ELECTRIC INTERTIES continue to absorb IRS time.
Independent generators connecting their power plants to the grid must usually reimburse the local utility that owns the grid for the cost of the equipment required to interconnect. The IRS repeated last December that utilities ordinarily do not have to report such interconnection payments from generators as income. The notice applies to interconnection arrangements completed after December 26, 2001. However, the IRS said it would issue private rulings, when asked, confirming that the same rules apply to past payments.
The agency had received seven such ruling requests through late September. (Chadbourne drafted five of them.) One of the seven rulings has been issued. Another was expected as the NewsWire was going to press. Rulings in this area take approximately five months.
The one ruling already issued is interesting. The IRS told an electric cooperative that it did not have to report as income the value of a transmission line that was paid for by a private generator. The coop owns the line. The generator wanted to put its power on the grid in two places. One of the two delivery points was in another state and required construction of a long transmission line. A nearby coop could use eminent domain to get the land rights to build the line. It had no use for the line for its own purposes. The generator plans to retain title to the electricity passing over the line, but to pay the coop nothing for wheeling the electricity over the line. Intertie payments to a utility do not have to be reported as income by the utility, but only if the generator is not a customer of the utility for wheeling or other services. In this case, the IRS concluded there was no customer relationship.
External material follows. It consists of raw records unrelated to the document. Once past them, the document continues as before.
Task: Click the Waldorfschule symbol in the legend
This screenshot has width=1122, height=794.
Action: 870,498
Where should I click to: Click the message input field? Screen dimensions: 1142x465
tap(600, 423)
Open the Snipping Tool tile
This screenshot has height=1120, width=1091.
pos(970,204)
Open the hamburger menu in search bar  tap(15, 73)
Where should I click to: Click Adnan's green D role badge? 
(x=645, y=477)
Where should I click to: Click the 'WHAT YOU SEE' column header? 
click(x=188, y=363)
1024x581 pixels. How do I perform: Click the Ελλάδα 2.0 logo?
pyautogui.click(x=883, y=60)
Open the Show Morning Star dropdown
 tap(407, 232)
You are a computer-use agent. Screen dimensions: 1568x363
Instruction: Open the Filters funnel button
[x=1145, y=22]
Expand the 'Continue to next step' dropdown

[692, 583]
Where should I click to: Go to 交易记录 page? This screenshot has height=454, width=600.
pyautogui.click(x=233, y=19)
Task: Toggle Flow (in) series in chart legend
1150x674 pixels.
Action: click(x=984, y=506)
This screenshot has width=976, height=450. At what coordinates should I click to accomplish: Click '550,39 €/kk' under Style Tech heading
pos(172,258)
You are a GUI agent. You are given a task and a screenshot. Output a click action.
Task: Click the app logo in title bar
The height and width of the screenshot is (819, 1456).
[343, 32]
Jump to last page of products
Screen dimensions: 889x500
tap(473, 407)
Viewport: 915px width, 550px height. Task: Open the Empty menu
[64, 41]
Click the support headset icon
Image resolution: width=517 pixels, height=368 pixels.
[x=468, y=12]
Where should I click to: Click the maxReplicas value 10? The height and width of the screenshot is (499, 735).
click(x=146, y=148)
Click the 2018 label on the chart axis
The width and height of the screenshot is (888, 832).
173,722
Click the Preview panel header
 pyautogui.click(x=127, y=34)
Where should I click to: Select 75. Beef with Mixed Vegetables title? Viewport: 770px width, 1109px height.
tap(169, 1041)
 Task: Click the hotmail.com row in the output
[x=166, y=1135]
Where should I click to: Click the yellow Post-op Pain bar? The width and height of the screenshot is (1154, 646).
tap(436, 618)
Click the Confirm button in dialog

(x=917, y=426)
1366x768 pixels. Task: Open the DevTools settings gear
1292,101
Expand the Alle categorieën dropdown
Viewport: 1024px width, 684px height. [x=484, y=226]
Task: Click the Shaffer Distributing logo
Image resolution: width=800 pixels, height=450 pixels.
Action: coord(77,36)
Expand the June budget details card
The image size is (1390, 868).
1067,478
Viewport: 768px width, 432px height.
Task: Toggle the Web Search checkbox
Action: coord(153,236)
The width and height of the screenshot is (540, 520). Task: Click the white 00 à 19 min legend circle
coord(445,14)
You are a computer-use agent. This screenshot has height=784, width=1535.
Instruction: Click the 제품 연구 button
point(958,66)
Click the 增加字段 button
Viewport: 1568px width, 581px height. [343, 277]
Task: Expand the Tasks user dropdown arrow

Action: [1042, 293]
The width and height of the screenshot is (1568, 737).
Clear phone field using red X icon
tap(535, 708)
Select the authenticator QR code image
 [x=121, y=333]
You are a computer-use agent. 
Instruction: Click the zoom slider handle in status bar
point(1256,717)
Electric coops are exempted from US income taxes, but must be careful that any income comes from the right sources to retain their tax exemptions.
In another development, Wildflower Energy, LP, an independent generator that connects to the Southern California Edison Company grid, asked the Federal Energy Regulatory Commission to order Edison not to collect a “tax grossup” in addition to charging it for the costs of interconnection. Edison maintains that the tax treatment of interconnection payments from Wildflower is unclear. FERC said it could not settle a tax dispute and directed Wildflower to ask the IRS for a ruling. However, it ordered Edison to refund the tax grossups with interest in the event a favorable ruling is received. Edison has not been offering generators to pay interest.